Le garde des Sceaux est accusé de prise illégale d'intérêts, dans le cadre de ses fonctions. Il encourt cinq ans d'emprisonnement, 500 000 euros d'amende, ainsi qu'une peine complémentaire d'inéligibilité et d'interdiction d'exercer une fonction publique.

>> Ce direct est terminé. 

Deux affaires distinctes. Eric Dupond-Moretti est soupçonné d'avoir usé de sa fonction de ministre de la Justice pour régler ses comptes avec des magistrats, dans deux affaires où il officiait comme avocat. Dans l'une d'elles, il lui est reproché d'avoir ordonné une enquête administrative à l'encontre de trois magistrats du Parquet national financier (PNF), alors qu'il avait vivement critiqué la décision du PNF, en marge de l'affaire Bismuth. L'autre affaire concerne une enquête administrative menée contre Edouard Levrault, un juge détaché à Monaco, contre lequel Eric Dupond-Moretti avait porté plainte au nom d'un client pour violation du secret de l'instruction.

Il se dit innocent.

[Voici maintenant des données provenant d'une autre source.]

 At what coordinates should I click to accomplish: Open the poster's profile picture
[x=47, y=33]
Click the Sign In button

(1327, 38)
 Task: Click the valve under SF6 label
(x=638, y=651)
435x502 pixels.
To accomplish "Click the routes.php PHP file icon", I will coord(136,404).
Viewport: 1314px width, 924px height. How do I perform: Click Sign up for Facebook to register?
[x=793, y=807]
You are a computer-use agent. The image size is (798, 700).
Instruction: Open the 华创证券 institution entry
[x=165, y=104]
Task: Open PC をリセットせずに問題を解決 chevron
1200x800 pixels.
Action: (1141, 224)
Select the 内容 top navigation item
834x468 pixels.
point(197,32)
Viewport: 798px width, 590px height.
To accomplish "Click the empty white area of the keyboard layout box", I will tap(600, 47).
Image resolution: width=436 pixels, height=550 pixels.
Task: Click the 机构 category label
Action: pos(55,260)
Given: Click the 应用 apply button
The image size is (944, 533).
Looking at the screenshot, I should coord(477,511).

Eric Dupond-Moretti se dit "innocent" et répète n'avoir fait que suivre "les recommandations" de son ministère en lançant des enquêtes administratives contre les quatre magistrats. Pendant l'enquête, l'ancien ténor du barreau, qui a toujours entretenu des relations houleuses avec les magistrats, a dénoncé une instruction "biaisée" visant à "salir la réputation d'un ancien avocat" et nourrir son procès en "illégitimité à occuper les fonctions de garde des Sceaux".

Toujours ministre pendant le procès. Pendant deux semaines, Eric Dupond-Moretti sera justiciable et ministre de la Justice en même temps. Comment va-t-il gérer son temps ? Selon les informations recueillies par franceinfo, il y aura des aménagements : le garde des Sceaux sera, par exemple, excusé pour le Conseil des ministres du mercredi 8 novembre. "Il veut maintenir ses activités de ministre le plus possible pendant son procès", a confié à franceinfo un de ses collègues. Il avait été envisagé qu'Elisabeth Borne assure l'intérim, mais cette option n'a pas été retenue car le ministre "s'est battu contre cette idée", selon un macroniste. ll "a toute ma confiance", a déclaré la Première ministre, lundi matin, sur France Inter.

Une vingtaine de témoins attendus. Une vingtaine de témoins se succéderont à la barre, dont l'ancien Premier ministre Jean Castex et l'ex-ministre de la Justice Nicole Belloubet. Seront aussi appelés à témoigner les quatre magistrats visés – et blanchis après leurs procédures disciplinaires –, des syndicalistes à l'origine des plaintes contre le ministre et l'ex-procureur général près la Cour de cassation François Molins. Ce dernier a un rôle particulier dans ce dossier, puisque Eric Dupond-Moretti lui reproche une forme de conflit d'intérêts et affirme qu'il n'a "jamais accepté [s]a nomination". Tous seront entendus devant quinze juges : trois magistrats de la Cour de cassation, six députés et six sénateurs de tous bords.